Your output must be the lines below from the line containing "The width and" to the line containing "the location pin", both lines included, reproduced exactly and without pictures.

## RECORDS TO USE
-*-

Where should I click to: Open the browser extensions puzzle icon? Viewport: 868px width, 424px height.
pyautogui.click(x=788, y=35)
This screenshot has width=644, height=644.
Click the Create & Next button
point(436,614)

-*-

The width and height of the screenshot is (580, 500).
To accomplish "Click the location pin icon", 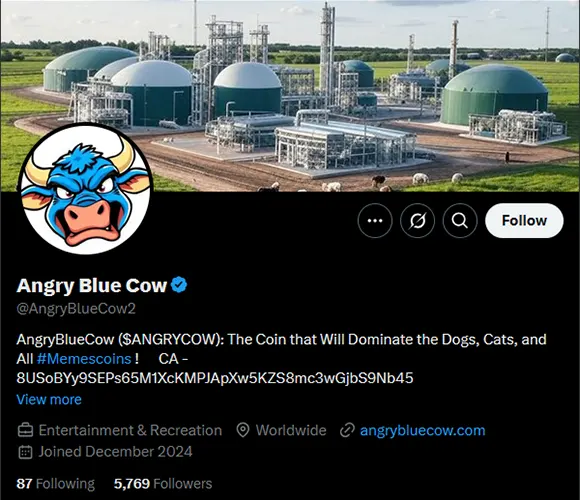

-*-

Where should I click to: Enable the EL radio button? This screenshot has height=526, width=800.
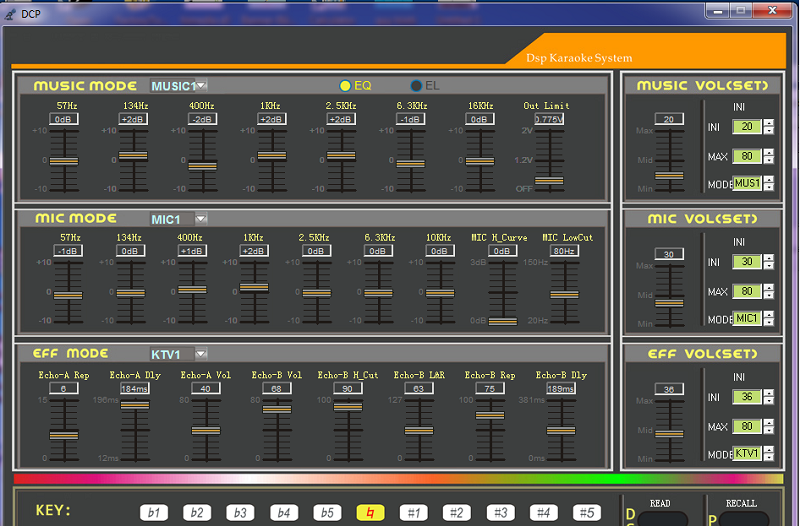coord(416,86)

-*-

## OUTPUT
The width and height of the screenshot is (580, 500).
To accomplish "Click the location pin icon", 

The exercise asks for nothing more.